倒是另一名丫头勇敢犯难,奋不顾身地撕下一截白布,冲上前去擦拭瑞莲指上那些微的血迹。
「少爷,你看。」那丫头扬著手上的白布,仿佛那是能救命的证物般。
可惜,那上头的血渍仍是殷红的。
「看你的头。」他一把夺过那截布,怒目狠瞪著眼前怯怯的三名丫头,「明天,你们就给我卷铺盖走路,我们江府容不下你们这些无法无天的丫头。」
「少夫人。」丫头们「噗」的一声跪下,啜泣地转向她,「我们只是想证明而已,求少夫人千万别让我们被赶出去。」
「这……」
「住口。」江英挥舞著手臂,「别以为少夫人心软,就可以留在这里……」
「萌生,你……咦?萌生,你快看看你手上的那块布。」晨星蓦然惊呼,双眸陡然睁大。
乍听大嫂如此惊呼,江英当真下意识地往手上瞧去。
不知在何时,那布上的鲜红血渍竟皆转成绿色.令人惊恐的妖异色彩,看得人头皮发麻。
江英再也说不出话来,拿著那布的双手竟猛烈颤抖,甚至无力地任凭它落地。怎么可能?瑞莲的血怎么可能是绿色的?难道她不是人吗?
「少夫人,你看,我们没有说谎呀!」相反于他们,丫头们倒是喜滋滋的。
但晨星却听若罔闻,茫然的神志不由得回到数天前,她的夫君拆卸下她伤口上的布条时,而条上也有著同样色彩的绿。那是她的血吗?
难道她的鲜血也会变成绿色的?
她又不禁想起江平的那句——瑞莲或许能沾上你的光……
是她让瑞莲变成如此的吗?但她什么也没做呀!
她的脑中又浮现她帮瑞莲止血时,她手臂上的鲜血汩汩流下……啊!她的血与瑞莲的相混了。
「天,是我害了她。」她讶然低呼,脸色变得苍白。
「少夫人,你过来看。」不识好歹的丫头们兴匆匆地拉她到床边,并举起瑞莲的手凑到她眼前,「你看,一点伤痕都没有。」
「不可能的。」江英窜了过来,凑近一看,的确,刚才鲜血流渗的手指头早已不见伤痕。怎么可能?他慌乱地想要寻找出一个合理的解释。

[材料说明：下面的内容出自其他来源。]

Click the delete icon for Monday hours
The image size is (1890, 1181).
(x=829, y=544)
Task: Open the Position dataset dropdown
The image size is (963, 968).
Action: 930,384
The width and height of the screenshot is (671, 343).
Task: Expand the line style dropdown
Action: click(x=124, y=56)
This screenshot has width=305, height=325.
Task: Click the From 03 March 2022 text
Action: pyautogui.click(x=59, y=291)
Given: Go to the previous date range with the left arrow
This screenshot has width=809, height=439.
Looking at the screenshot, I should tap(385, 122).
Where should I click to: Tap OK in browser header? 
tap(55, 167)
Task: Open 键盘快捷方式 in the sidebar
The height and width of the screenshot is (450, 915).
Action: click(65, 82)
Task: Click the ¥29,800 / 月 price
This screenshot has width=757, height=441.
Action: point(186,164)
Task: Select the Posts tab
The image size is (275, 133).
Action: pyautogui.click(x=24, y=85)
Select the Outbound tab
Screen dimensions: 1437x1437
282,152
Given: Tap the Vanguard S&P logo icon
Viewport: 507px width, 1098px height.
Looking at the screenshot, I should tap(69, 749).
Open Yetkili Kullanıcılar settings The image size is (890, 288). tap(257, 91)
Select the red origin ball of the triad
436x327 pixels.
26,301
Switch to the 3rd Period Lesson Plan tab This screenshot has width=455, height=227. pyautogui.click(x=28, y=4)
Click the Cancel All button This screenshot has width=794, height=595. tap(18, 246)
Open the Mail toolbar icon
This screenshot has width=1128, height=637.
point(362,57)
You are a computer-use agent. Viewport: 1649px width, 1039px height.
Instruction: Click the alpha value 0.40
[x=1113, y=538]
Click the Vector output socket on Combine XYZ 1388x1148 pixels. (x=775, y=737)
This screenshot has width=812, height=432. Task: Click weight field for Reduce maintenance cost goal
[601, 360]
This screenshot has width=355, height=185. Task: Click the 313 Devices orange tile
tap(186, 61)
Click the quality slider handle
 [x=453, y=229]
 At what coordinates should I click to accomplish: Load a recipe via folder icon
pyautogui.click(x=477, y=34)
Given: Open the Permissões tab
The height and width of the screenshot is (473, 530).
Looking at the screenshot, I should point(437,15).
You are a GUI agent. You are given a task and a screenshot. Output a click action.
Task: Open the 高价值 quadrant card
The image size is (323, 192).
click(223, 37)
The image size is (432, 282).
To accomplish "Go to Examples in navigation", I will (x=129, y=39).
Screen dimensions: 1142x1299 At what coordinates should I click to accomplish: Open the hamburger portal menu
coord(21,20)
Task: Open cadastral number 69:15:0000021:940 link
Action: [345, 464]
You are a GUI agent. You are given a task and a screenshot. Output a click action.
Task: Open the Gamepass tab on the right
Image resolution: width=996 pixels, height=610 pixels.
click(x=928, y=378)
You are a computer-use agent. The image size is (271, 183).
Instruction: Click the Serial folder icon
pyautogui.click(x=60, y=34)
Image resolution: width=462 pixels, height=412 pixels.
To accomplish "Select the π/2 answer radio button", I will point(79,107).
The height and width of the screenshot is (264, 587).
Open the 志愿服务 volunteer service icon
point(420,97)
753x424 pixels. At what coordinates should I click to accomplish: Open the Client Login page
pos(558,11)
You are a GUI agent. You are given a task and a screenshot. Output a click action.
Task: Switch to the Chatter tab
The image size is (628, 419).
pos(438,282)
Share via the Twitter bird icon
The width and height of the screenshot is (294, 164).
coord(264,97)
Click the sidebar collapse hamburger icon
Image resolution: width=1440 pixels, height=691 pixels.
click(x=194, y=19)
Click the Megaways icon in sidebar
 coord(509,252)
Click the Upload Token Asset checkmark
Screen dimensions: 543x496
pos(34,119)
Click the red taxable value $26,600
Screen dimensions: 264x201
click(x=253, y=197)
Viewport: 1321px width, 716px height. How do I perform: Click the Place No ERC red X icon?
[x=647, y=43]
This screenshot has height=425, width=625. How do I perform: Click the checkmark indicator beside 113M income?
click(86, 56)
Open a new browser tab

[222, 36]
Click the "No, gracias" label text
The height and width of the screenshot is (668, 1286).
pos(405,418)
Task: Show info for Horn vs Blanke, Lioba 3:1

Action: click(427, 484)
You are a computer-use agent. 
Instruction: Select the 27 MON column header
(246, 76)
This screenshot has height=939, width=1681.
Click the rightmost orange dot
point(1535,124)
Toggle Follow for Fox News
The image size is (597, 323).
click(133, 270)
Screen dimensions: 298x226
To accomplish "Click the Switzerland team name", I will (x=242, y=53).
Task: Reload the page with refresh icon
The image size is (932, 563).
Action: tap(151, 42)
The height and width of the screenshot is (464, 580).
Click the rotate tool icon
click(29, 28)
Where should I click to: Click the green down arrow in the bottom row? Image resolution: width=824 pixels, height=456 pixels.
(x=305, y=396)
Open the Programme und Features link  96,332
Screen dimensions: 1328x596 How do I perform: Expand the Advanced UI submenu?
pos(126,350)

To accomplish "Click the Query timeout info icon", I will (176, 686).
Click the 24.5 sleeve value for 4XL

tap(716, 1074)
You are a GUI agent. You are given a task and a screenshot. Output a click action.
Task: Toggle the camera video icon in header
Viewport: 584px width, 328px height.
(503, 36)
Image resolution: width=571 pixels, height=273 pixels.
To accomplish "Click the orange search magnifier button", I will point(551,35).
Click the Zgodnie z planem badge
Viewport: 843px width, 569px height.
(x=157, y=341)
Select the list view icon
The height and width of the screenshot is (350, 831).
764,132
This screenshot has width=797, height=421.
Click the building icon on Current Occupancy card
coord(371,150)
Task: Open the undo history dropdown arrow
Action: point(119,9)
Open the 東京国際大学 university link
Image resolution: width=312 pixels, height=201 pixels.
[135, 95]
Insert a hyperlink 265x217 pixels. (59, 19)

晨星悄然地退了下去,脸色也更形苍白,因为她朦胧地意识到瑞莲已非昔日的她,反而变得跟她相似。但这种转变好吗?
一股寒冷的战栗由背底迅速地向上窜升。
她不明白这恐惧,也不愿去追寻透彻。
「是你们对不对?」江英又把炮口对准了她们,「是你们使计弄出了这一切,对吧?」这是惟一合情合理的解释了。
「不,我们没有,是小姐变了,变成妖怪了。」丫头们委屈地哭叫著。
妖怪?晨星的心头一震,对这字眼竟有深刻的伤痛。
轰!轰!
整个地面竟然动摇了。
地震。晨星直觉地想到。
「地牛翻身了,地牛翻身了。」丫头们鬼叫著。
但一种诡异的情况接著发生了,晨星亲眼目睹到桌上的烛台凌空升起,以歪斜的飞行姿态朝那名口出「妖怪」之语的丫头袭去。
砰!那烛台击中目标,造成那丫头的鲜血自额角流下。
就在此时,地震停止了。
「瑞莲,真的是你?」江英骇然地转身问著床上熟睡的人儿。很明显,他也目睹到凌空飞行的异象。
「是小姐打的!」丫头怪叫著。
「小姐是妖怪!」
「快走,不然会被小姐杀了。」
晨星捂著口,无助地由著丫头们夺门而出,心头七上八下地彷徨著。
罢刚那是瑞莲的力量吗?应该不是吧?
但晨星的脑子里却又直觉地认定是她,没有原因,没有理由,完全凭的是直觉。
若她真的有那个力量……那太恐怖了。她要杀她简直是易如反掌了。
「瑞莲,若真的是你,你就证明给我看呀?」江英叫嚣道,心情已渐趋稳定,因为他一直在说服自己相信——刚刚那一切只不过是凑巧罢了。
「萌生,我……我要回……啊!」晨星睁大的双眸目睹刚刚那把短刀凌空升起,尖锐的刀锋直指向她的心窝。
「大嫂,快走。」江英暴喝。
但来不及了,那把短刀如箭般的急射而去,去势凌厉,不像刚才那烛台的缓慢。骇得晨星手脚发软,难以动弹,只能眼睁睁地看著那刀锋愈来愈近、愈变愈大。
「不……」她尖叫,再也忍受不住地闭紧双眸,满心不情愿地等待死神到来。
但,这一刻好长……
「大嫂?」一个力道拉扯著她的臂膀。
晨星迟疑地睁开双眸,那把短刀就在她眼前不到五寸处停住,银亮的刀身闪烁著死气。
「不要。」她抗拒地尖叫,叫声未落,就见到那短刀「锵」一声直坠下地,刀锋直刺地面,竟没至刀柄。
这又是怎么回事?它怎么会掉下去?
「大嫂,快走。」江英见机不可失,立刻拖著她就往门口走。
才刚踏出门槛,身后的门就戛然合上。